Die Arbeit des Hufschmieds

Etwa alle 8-10 Wochen braucht ein beschlagenes Pferd neue Hufeisen. Bei Julie war es am 1. April soweit und ich will euch hier mal die ganze Arbeit des Hufschmieds erklären. Wenn ihr Gelegenheit habt, einmal dabei zu sein, müsst ihr das unbedingt machen. Unser Hufschmied kommt aus Wiesendangen und heisst Urs Teuscher. Normalerweise halte ich für ihn die Hufe auf, damit er arbeiten kann. Da wir aber die Abstandregel von 2 Meter nicht einhalten könnten, hat er dieses Mal seinen Lehrling mitgenommen um die Hufe von Julie zu halten.

 

Bei diesem Foto seht ihr, wie die alten Hufeisen von Julie abgenommen werden. Dazu muss man zuerst die Nägel aufbiegen und dann mit einer grossen Zange das Hufeisen weghebeln.
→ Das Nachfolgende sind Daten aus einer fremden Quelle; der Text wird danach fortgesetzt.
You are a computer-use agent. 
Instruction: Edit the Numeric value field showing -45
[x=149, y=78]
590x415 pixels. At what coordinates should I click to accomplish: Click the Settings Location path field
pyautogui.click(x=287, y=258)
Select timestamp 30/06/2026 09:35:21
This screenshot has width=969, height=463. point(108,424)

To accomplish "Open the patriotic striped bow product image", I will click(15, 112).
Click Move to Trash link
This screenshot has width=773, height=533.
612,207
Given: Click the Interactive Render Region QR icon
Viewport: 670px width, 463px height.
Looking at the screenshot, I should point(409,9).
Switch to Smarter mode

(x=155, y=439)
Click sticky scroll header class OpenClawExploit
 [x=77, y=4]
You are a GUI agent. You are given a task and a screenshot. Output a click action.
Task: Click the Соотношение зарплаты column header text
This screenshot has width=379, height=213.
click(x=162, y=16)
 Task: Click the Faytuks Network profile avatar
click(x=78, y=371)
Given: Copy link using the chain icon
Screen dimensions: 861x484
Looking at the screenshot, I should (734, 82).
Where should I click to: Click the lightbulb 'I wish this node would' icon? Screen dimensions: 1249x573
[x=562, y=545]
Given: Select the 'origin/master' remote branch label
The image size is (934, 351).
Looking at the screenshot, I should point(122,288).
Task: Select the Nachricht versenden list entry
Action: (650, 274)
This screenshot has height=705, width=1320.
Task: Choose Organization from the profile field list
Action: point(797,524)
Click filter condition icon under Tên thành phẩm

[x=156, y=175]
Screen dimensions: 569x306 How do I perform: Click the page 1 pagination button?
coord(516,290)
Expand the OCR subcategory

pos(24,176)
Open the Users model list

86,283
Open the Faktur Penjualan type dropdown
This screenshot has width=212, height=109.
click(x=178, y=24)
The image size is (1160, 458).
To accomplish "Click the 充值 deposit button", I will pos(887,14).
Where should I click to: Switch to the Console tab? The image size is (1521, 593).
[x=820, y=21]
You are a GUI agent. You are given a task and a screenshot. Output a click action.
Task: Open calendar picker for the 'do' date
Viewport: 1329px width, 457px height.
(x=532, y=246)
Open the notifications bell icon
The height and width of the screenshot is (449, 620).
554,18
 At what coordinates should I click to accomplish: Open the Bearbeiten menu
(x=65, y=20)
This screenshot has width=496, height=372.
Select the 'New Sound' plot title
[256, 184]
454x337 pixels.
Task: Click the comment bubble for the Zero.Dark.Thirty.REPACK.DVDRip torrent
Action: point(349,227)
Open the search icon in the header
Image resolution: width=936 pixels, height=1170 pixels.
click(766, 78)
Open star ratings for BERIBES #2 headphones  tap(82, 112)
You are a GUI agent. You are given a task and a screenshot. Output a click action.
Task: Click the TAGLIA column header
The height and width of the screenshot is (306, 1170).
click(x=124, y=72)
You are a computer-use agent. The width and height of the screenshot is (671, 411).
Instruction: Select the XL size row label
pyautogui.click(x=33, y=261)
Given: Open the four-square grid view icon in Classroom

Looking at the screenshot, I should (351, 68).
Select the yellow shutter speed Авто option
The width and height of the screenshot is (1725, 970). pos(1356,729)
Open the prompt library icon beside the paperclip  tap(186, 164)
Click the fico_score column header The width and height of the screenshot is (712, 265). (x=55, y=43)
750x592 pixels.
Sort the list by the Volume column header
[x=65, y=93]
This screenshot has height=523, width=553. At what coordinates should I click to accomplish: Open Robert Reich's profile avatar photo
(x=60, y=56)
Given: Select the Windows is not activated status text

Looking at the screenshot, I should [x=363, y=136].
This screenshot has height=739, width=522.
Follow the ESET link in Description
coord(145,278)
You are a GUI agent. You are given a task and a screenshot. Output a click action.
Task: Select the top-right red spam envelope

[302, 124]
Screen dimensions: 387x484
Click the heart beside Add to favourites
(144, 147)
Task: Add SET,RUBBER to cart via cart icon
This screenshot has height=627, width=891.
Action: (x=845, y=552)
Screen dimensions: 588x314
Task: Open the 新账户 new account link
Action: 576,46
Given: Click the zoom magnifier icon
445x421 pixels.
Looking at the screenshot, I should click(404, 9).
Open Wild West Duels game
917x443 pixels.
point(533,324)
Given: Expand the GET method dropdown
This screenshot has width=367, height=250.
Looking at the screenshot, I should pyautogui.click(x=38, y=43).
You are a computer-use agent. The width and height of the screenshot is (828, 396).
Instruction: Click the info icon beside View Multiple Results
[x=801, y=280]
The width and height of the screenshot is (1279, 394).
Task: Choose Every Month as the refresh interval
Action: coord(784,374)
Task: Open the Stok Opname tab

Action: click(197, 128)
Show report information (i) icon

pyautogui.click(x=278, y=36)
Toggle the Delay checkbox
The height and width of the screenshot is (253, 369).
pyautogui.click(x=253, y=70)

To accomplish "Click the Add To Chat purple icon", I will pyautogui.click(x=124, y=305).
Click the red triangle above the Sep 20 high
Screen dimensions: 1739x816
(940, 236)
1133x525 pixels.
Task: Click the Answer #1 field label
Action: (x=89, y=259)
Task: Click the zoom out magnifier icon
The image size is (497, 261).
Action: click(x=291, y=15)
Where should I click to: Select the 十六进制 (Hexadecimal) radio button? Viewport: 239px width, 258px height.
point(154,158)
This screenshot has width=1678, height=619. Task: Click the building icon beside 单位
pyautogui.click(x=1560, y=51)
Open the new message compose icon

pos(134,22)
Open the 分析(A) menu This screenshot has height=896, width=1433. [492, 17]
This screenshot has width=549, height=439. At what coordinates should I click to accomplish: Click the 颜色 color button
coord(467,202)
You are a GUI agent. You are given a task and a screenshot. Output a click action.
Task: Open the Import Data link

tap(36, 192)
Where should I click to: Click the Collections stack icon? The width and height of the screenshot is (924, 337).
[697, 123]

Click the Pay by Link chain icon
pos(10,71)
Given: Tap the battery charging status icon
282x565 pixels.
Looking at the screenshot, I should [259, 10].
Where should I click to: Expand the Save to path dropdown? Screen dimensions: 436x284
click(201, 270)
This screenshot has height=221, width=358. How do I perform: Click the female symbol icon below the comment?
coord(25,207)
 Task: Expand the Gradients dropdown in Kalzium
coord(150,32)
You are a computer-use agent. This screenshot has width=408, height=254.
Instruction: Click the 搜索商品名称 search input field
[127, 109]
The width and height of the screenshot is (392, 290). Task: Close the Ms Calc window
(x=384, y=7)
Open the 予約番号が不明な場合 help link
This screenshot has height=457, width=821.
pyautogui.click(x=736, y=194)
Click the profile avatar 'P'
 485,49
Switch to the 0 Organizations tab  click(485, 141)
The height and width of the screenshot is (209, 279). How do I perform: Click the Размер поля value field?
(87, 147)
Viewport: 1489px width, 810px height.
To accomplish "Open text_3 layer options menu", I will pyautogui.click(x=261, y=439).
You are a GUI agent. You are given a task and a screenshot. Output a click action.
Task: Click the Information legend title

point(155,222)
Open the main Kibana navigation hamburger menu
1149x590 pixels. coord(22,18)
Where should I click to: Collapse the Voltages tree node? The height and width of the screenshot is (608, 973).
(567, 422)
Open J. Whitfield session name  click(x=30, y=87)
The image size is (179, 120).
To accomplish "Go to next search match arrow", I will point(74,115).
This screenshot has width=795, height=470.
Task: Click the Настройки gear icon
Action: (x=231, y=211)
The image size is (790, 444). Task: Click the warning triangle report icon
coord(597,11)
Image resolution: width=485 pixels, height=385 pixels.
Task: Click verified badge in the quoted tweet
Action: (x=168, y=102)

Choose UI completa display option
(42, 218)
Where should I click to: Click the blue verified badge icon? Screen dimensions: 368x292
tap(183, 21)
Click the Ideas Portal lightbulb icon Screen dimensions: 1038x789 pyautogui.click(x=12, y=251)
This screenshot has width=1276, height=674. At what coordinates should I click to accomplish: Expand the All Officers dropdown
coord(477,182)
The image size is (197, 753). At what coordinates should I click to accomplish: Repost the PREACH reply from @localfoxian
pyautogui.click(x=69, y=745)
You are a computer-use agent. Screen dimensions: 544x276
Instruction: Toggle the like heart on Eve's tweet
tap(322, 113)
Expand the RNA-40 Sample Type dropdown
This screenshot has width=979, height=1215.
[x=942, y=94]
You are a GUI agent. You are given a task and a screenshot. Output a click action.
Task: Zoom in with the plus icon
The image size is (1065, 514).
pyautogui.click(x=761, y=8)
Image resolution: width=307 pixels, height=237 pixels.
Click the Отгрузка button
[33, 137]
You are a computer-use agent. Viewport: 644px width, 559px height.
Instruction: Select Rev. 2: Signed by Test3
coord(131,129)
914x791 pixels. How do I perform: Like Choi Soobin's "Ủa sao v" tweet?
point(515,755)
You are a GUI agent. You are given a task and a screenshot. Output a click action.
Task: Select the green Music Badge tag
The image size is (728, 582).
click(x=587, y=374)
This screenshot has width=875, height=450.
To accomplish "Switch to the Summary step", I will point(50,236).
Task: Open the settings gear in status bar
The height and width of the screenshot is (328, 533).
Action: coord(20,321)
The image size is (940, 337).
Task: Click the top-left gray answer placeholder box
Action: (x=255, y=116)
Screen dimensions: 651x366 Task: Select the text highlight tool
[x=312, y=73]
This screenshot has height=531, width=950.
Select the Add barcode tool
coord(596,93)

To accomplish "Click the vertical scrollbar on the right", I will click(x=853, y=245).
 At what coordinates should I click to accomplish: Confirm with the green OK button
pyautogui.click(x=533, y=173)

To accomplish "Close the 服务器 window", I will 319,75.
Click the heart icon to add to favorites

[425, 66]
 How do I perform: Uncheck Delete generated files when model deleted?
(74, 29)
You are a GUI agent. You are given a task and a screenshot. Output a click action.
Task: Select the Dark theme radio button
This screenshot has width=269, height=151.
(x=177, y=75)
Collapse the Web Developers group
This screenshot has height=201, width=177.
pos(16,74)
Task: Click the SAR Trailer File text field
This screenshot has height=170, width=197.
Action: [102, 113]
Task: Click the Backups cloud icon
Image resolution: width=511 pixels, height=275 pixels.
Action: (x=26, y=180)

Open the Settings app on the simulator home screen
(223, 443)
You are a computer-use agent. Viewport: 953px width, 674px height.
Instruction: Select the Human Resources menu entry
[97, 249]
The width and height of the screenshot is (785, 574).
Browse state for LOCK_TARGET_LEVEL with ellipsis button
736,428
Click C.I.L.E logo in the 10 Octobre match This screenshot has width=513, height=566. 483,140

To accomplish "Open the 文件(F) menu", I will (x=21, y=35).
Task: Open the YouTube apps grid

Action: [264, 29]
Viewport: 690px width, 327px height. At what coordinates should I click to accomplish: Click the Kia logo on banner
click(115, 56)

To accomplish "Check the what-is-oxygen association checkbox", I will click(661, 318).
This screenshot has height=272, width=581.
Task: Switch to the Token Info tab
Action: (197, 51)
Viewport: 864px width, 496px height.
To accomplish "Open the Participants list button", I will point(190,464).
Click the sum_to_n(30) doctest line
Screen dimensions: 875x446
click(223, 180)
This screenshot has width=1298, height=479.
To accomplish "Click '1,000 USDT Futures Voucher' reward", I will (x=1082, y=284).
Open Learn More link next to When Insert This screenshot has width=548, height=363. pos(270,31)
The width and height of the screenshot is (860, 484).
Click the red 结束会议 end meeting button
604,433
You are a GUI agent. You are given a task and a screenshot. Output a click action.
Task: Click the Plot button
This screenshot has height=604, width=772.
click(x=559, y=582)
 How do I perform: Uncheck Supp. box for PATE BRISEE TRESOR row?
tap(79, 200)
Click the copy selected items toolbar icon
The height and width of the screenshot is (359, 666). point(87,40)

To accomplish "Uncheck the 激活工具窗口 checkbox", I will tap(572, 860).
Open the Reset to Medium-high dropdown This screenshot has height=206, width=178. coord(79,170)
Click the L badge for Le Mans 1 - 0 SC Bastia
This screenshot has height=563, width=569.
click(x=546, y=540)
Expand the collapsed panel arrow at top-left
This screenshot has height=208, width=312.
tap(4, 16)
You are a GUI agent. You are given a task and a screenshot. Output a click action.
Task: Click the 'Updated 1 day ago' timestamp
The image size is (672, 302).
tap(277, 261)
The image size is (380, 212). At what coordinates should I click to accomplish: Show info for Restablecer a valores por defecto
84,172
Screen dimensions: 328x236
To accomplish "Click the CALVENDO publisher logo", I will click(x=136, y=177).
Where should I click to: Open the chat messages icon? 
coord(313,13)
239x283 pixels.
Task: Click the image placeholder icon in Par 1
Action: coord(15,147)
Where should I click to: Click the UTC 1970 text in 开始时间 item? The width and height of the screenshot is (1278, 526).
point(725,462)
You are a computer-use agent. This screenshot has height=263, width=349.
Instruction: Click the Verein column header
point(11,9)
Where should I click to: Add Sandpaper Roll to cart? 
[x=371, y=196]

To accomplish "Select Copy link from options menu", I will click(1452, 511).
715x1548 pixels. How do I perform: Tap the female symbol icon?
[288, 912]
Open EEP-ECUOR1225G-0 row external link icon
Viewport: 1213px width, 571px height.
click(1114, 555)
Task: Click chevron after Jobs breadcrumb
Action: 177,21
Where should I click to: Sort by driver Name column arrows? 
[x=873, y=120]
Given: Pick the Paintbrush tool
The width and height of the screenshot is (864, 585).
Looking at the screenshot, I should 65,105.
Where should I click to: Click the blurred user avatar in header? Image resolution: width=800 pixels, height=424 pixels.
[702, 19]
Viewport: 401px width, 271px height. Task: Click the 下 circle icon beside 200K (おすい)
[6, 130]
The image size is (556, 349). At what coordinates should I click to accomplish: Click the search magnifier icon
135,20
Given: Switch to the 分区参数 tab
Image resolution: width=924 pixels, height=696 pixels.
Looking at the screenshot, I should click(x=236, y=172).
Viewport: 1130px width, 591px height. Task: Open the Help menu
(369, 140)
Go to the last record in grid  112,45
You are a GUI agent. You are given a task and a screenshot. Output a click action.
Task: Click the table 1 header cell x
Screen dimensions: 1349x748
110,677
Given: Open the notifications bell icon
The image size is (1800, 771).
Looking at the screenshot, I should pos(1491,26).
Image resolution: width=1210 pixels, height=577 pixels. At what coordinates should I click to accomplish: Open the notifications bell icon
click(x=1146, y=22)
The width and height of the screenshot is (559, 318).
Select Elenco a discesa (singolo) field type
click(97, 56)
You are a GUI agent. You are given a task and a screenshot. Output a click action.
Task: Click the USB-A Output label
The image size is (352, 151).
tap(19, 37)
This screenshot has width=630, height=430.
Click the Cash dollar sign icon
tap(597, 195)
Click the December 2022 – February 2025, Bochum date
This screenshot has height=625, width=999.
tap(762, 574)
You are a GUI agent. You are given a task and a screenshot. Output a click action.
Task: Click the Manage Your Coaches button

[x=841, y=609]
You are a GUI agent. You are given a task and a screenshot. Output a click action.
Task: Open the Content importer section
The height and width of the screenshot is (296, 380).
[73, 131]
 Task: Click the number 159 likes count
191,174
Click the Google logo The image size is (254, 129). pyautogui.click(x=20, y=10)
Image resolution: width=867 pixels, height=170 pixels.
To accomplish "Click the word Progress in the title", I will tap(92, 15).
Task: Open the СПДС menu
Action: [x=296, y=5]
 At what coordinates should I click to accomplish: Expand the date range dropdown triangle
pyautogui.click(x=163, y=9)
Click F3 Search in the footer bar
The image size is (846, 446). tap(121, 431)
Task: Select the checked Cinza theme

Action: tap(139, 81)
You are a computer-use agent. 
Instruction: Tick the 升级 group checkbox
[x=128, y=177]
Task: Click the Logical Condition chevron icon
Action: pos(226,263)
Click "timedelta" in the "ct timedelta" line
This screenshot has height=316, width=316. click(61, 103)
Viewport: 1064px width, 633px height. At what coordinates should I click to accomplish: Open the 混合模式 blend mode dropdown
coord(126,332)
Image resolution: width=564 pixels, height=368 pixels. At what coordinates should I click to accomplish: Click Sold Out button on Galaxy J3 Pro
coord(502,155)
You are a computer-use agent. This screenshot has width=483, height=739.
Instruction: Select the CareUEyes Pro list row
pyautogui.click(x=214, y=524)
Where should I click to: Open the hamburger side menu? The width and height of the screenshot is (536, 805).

Seit dem letzten Besuch von Urs sind Julies Hufe ziemlich stark gewachsen. Wieviel ein Huf wächst, ist bei jedem Pferd unterschiedlich. Er kann bei Julie mehrere Zentimeter abschneiden. Dafür nimmt er eine Hauklinge und danach ein spezielles Hufmesser. Er achtet genau darauf, dass Julie nach dem Schneiden immer noch gerade auf dem Boden steht. Es kommt auch auf den Winkel an, wie Julies Huf wächst und wie sie abrollt beim Laufen. Beim Ausschneiden kommt das schöne Muster zum Vorschein, das Julie in ihrem Hufhorn hat.

Das ist eine "Scheibe" von Julies Huf, die Urs abgeschnitten hat. So grosse Hufe!

Während die Hufe geschnitten werden, warten schon die Hufeisen im Ofen und werden langsam glühend orange. Sobald sie so richtig heiss sind, können sie auf dem Amboss bearbeitet werden. Dafür braucht der Hufschmied ein sehr gutes Augenmass. Er muss nämlich die Form des Hufeisens der Form des Hufes anpassen. Das braucht viel Übung und Erfahrung.

Um zu testen, ob das Hufeisen auch wirklich passt, wird es noch heiss auf das Huf gehalten. Das stört Julie nicht, auch wenn es nach verbranntem Horn stinkt und raucht. Bevor die Hitze durch das Huf dringt und Julie sie spüren würde, nimmt Urs das Hufeisen schon wieder weg. Aber nun sieht er, wo es passt und wo er noch nachbessern muss. Sobald er zufrieden mit der Form ist, wird es in einem Wasserkübel abgekühlt. So werden alle 4 Hufeisen dem jeweiligen Huf genau angepasst.

Wenn alle Hufeisen fertig abgekühlt sind, werden sie aufgenagelt. Viele Leute haben das Gefühl, dass das dem Pferd Schmerzen bereitet. Das ist aber nicht der Fall. Julie hält auch hier schön still und Urs achtet genau darauf, dass der Nagel nur durch den Teil des Hufhorns geht, der keine Nerven hat. Der Nagel ist eckig, so hält er besser als ein runder. Er wird von unten nach schräg oben durch die Löcher des Hufeisens in das Horn geschlagen, so dass er auf der Seite vom Huf in der Hufwand wieder raus kommt. Auch diese Arbeit braucht vom Hufschmied viel Gespür und Erfahrung. Zum Schluss werden die Nagelspitzen, die bei der Wand raus schauen "umgefaltet". Dieser Arbeit sagt man "nieten". Mit dem Nieten hält der Nagel fest im Huf und kann nicht mehr rauskommen. So, jetzt ist Julies Huf fertig. Es wird zum Schluss noch schön gefeilt, damit nirgends etwas absteht und einreissen kann. Siehst du die Nägel? Es hat nicht in jedem Loch einen Nagel! Die Nägel müssen nämlich immer in der vorderen Hälfte des Hufs sein, so dass es sich beim Abstehen immer noch gut bewegen kann und nicht eingeengt wird. Dieser Hufbewegung beim Abstehen sagt man Hufmechanismus.

Jetzt wundern wir uns nicht mehr, dass man 4 Jahre lernen muss, wenn man Hufschmied werden möchte.